Technical Abstract: Avian metapneumovirus (aMPV) is an economically important virus that is the primary causal agent of turkey rhinotracheitis (TRT), also known as avian rhinotracheitis (ART). The virus causes an acute highly contagious infection of the upper respiratory tract in turkeys and was first isolated from turkeys in South Africa during the late 1970s. Thereafter outbreaks among commercial turkeys were reported in many European, South American and Asian countries with a new sub-type isolated in the United States during 1996. The virus also causes swollen head syndrome (SHS) of chickens and outbreaks among commercial poultry have been reported from various parts of the world.
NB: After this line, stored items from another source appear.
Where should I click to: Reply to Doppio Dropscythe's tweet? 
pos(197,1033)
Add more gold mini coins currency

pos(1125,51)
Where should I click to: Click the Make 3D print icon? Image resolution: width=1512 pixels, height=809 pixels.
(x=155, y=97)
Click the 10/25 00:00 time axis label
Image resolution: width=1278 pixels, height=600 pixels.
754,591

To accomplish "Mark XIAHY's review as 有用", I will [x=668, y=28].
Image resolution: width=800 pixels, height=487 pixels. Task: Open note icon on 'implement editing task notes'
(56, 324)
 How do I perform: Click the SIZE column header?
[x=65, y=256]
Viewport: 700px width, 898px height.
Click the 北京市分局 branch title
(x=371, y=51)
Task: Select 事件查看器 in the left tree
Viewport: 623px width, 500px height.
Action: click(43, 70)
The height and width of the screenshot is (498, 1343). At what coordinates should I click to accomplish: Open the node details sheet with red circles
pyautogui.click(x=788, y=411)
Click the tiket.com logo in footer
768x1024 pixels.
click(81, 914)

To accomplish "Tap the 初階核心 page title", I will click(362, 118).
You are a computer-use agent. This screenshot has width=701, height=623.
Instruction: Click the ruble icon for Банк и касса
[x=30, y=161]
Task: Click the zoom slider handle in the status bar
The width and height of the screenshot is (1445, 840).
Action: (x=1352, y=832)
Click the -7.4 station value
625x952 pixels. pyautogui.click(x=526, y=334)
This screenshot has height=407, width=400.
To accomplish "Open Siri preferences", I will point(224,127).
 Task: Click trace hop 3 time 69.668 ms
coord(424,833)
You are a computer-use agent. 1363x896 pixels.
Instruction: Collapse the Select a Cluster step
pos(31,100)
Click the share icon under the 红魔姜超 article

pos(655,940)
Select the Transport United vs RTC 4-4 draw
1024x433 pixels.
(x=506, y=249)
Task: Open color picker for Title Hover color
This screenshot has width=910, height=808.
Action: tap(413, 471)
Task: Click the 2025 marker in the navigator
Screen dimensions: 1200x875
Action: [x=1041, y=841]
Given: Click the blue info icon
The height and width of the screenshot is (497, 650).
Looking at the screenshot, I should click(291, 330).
Field outbreaks are exacerbated due to secondary bacterial pathogens that can induce air sacculitis, pericarditis, pneumonia and perihepatitis that may also lead to significant drops in egg production, egg peritonitis accompanied by ovary or oviduct regression. Although vaccines have been developed, outbreaks can also be traced to environmental spread of a vaccine-derived virus and the disease is exacerbated by bacterial infections. Although known for over 30 years and the application of different hygiene or vaccination strategies, aMPV still appears to be a problem in the field. Control measures are not always successful due to the fast horizontal spread of aMPV. Vaccine failures, virus evolution in response to vaccine pressure and the possible risk of reversion of vaccines to more virulent strains may interfere with conventional vaccination strategies. Consequently, the ongoing progress in the development of new generation of vaccines may provide new possibilities to better control aMPV in the field during the future.